**Activity:** Copy out, word for word, the entire passage below on Detroit's redevelopment spending.

**Document extract:**
——

From Urbanophile:

If you look at the typical urban redevelopment efforts in any given city, they are heavy on capital expenditures. I’ve noticed quite a slew of articles on this of late related to Detroit: a light rail line on Woodward, a new bridge to Canada, a new transit station in suburban Troy, rebuilding and expanding I-94, $500 million in new hospital investment downtown.

But is this really the path back to success for a city like Detroit? Harvard economist Ed Glaeser noted in an episode of Smart City Radio, that “the hallmark of a declining city is that it has a lot of infrastructure relative to economic activity…it’s very strange to think that the right response is to build more structures in those places.” Challenged by host Carol Coletta about the need for certain new types of infrastructure or projects to attract educated people, Glaeser didn’t go for it, saying, “For every Bilbao that looks like a success, there are nine failures.” He didn’t say to always say No, but clearly favored low cost solutions like public art over big investments.

Anyone who’s been to Detroit knows that it’s vastly over-infrastructured and that the city and region can’t even afford to even to maintain what they have. Why then is so much of the civic effort put into new capex projects will only add new stuff that also can’t be maintained? Is this really the best use of funds? Keep in mind, the debt of the city alone is $20 billion. Even with private funds, there’s only so much money to go around.

Clearly, as things wear out, you need to repair and modernize them simply to serve the needs of local residents. The new terminals at Detroit’s airport fall into this category. Perhaps a road reconstruction would as well. So I’m not sure that a blanket “don’t build” is the right answer.

But I don’t sense that Detroit is thinking this way or coming to grips with the surplus infrastructure situation, excepting perhaps with abandoned housing. Rebuilding I-94 and improving interchange geometrics might be a good idea, but adding lanes strikes me as dubious. Detroit is probably over freewayed as it is, and with the city and regional population shrinking, I’m not sure building more roads is the answer.

——

**Recorded data:**
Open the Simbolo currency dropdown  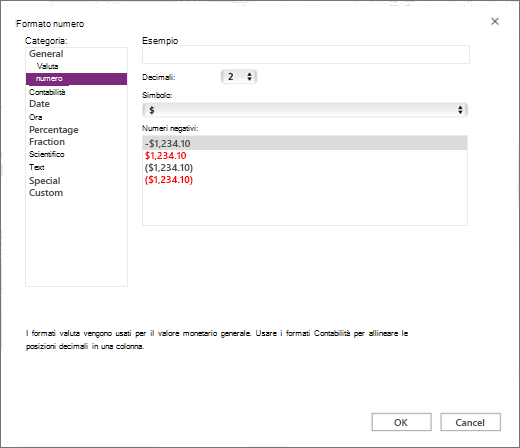point(305,110)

——

**Expected answer:**
From Urbanophile:

If you look at the typical urban redevelopment efforts in any given city, they are heavy on capital expenditures. I’ve noticed quite a slew of articles on this of late related to Detroit: a light rail line on Woodward, a new bridge to Canada, a new transit station in suburban Troy, rebuilding and expanding I-94, $500 million in new hospital investment downtown.

But is this really the path back to success for a city like Detroit? Harvard economist Ed Glaeser noted in an episode of Smart City Radio, that “the hallmark of a declining city is that it has a lot of infrastructure relative to economic activity…it’s very strange to think that the right response is to build more structures in those places.” Challenged by host Carol Coletta about the need for certain new types of infrastructure or projects to attract educated people, Glaeser didn’t go for it, saying, “For every Bilbao that looks like a success, there are nine failures.” He didn’t say to always say No, but clearly favored low cost solutions like public art over big investments.

Anyone who’s been to Detroit knows that it’s vastly over-infrastructured and that the city and region can’t even afford to even to maintain what they have. Why then is so much of the civic effort put into new capex projects will only add new stuff that also can’t be maintained? Is this really the best use of funds? Keep in mind, the debt of the city alone is $20 billion. Even with private funds, there’s only so much money to go around.

Clearly, as things wear out, you need to repair and modernize them simply to serve the needs of local residents. The new terminals at Detroit’s airport fall into this category. Perhaps a road reconstruction would as well. So I’m not sure that a blanket “don’t build” is the right answer.

But I don’t sense that Detroit is thinking this way or coming to grips with the surplus infrastructure situation, excepting perhaps with abandoned housing. Rebuilding I-94 and improving interchange geometrics might be a good idea, but adding lanes strikes me as dubious. Detroit is probably over freewayed as it is, and with the city and regional population shrinking, I’m not sure building more roads is the answer.